Information shown Start Marker

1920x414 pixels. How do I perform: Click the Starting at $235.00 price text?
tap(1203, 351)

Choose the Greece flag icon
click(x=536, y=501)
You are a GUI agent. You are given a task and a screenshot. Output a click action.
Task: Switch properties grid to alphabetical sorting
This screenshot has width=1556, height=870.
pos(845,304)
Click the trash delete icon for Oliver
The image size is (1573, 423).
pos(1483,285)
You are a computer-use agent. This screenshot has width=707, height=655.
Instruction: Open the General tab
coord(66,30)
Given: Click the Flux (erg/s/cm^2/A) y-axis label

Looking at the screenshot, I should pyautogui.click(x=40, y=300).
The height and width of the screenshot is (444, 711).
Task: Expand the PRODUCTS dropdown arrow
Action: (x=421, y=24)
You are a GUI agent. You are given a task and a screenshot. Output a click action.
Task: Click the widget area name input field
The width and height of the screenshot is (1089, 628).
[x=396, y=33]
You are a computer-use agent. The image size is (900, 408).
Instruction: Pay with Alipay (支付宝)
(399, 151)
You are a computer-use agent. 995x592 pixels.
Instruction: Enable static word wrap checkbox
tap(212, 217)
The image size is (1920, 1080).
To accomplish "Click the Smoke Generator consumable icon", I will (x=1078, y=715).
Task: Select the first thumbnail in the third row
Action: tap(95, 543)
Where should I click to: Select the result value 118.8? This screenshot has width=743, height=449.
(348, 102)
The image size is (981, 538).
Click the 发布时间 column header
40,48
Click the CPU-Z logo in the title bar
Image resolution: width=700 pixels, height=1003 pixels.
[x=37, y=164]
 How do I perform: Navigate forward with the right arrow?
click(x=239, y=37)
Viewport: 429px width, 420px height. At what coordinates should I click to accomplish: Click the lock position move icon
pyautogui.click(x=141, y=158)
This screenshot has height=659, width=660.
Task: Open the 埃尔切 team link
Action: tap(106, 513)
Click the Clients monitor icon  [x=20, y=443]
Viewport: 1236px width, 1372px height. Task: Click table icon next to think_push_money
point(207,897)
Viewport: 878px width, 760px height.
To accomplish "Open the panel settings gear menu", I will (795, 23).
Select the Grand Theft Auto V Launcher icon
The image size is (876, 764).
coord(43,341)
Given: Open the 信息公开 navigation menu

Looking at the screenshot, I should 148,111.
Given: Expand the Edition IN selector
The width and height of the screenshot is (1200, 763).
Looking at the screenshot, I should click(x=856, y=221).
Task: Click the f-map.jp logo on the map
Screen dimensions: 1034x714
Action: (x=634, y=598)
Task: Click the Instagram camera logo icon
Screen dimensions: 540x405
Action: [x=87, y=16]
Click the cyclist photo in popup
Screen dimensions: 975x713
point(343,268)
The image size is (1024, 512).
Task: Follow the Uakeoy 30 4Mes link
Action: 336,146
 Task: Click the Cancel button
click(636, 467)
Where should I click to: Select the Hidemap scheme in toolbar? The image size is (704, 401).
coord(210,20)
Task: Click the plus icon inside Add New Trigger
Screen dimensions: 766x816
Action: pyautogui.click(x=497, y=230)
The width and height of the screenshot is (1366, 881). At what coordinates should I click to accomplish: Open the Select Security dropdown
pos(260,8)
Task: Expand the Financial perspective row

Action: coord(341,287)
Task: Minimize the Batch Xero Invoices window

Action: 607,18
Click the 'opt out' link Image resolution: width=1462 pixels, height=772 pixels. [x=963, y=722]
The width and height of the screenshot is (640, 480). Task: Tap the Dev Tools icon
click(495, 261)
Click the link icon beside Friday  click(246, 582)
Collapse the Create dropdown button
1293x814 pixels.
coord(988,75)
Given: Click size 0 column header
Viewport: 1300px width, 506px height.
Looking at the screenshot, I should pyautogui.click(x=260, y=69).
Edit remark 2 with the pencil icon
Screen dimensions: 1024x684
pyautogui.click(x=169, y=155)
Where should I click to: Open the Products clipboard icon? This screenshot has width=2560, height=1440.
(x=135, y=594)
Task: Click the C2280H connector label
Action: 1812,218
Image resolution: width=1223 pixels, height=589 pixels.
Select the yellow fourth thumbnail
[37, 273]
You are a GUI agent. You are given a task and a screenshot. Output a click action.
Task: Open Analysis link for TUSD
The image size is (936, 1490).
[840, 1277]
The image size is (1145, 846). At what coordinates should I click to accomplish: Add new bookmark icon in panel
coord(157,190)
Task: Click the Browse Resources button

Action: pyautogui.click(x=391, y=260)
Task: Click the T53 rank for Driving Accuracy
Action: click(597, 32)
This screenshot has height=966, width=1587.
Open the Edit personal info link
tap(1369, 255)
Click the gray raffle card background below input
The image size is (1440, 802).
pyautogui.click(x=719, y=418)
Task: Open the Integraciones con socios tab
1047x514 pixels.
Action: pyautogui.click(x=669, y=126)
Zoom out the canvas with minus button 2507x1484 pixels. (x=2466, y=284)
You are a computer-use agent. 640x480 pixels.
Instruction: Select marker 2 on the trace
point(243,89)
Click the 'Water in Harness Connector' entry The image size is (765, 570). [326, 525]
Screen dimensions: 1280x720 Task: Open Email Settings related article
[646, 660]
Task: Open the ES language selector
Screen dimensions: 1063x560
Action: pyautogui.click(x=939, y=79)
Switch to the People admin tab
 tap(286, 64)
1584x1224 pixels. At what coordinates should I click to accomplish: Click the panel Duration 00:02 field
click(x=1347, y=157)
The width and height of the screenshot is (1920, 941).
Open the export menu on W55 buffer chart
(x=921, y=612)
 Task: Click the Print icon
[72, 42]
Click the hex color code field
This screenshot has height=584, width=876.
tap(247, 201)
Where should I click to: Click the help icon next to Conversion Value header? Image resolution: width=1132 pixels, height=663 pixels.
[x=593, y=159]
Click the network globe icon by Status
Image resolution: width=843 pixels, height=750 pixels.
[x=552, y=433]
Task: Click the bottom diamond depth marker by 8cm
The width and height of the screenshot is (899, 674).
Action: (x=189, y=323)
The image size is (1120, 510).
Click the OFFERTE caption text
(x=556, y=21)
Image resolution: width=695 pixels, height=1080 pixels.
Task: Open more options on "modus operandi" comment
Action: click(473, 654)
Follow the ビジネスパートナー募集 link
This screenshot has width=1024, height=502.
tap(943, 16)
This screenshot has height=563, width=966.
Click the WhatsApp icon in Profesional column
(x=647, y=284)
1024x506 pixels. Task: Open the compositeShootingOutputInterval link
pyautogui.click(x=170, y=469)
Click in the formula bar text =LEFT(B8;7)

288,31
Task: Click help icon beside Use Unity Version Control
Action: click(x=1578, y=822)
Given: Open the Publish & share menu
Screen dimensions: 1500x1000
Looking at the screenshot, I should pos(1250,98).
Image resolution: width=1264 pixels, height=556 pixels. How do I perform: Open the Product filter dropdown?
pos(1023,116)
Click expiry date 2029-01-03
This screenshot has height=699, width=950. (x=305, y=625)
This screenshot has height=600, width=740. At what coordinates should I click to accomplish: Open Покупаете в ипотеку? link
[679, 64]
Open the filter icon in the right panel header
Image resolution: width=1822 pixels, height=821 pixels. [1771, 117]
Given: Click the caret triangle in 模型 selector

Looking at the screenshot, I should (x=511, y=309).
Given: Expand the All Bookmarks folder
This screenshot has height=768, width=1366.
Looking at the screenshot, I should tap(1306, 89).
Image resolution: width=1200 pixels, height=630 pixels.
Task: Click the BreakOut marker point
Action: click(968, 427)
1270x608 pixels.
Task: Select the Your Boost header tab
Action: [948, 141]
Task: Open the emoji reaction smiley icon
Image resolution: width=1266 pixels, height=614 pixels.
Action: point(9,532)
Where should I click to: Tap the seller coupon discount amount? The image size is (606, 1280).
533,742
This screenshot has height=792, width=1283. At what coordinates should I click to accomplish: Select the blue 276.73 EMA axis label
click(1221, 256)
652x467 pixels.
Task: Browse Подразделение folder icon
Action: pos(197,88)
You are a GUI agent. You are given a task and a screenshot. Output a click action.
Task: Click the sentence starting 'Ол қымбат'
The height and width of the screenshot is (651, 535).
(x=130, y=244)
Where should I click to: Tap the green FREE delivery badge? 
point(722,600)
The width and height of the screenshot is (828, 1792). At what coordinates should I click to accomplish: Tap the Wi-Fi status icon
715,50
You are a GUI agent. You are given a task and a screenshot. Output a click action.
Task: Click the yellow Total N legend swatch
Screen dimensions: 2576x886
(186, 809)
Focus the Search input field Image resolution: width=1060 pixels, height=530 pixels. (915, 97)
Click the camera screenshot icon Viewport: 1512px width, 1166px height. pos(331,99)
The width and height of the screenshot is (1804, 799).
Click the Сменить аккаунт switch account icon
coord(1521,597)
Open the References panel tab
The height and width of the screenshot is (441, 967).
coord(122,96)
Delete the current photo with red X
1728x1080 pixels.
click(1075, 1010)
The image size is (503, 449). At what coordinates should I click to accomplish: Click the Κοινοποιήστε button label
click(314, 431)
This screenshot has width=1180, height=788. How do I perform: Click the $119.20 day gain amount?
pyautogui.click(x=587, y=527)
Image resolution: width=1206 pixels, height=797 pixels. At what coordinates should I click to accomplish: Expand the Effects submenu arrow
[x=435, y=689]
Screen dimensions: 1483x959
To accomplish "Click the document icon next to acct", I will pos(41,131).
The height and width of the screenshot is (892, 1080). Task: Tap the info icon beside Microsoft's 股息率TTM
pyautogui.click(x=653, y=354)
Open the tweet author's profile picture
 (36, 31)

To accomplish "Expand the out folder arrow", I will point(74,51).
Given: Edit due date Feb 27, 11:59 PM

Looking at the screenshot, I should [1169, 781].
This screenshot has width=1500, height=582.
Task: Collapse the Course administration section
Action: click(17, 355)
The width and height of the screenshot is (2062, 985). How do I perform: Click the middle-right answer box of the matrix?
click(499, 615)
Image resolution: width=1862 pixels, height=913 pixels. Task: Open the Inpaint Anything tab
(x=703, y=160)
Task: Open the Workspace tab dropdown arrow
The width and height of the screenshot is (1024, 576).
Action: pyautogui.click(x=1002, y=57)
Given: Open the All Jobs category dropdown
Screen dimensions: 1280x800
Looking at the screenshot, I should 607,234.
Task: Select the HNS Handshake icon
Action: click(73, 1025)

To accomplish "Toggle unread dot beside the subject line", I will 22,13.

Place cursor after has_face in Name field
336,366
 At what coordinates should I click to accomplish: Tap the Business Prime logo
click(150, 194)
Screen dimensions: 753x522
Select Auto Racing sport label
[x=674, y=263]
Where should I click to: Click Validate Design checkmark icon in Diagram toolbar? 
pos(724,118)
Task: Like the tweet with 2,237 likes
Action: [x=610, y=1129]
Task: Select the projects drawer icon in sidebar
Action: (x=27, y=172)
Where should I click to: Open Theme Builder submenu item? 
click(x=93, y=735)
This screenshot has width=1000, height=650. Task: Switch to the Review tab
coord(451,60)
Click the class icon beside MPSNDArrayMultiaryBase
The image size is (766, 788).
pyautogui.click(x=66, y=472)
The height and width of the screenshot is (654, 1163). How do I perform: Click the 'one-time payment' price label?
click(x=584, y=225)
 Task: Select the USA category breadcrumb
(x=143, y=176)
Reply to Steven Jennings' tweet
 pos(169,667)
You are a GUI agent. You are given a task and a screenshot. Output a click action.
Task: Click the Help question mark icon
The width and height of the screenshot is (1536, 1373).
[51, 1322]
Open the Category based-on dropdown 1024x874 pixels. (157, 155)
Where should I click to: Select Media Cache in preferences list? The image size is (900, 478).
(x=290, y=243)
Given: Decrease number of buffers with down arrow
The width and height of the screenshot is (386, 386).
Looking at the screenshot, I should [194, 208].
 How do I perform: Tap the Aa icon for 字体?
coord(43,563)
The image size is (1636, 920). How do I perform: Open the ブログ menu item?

Information shown End Marker

How to complete this task: For the word "camera", find all matching lines in the entries above and copy them out.

Finished exercise:
Task: Click the Instagram camera logo icon
Click the camera screenshot icon Viewport: 1512px width, 1166px height. pos(331,99)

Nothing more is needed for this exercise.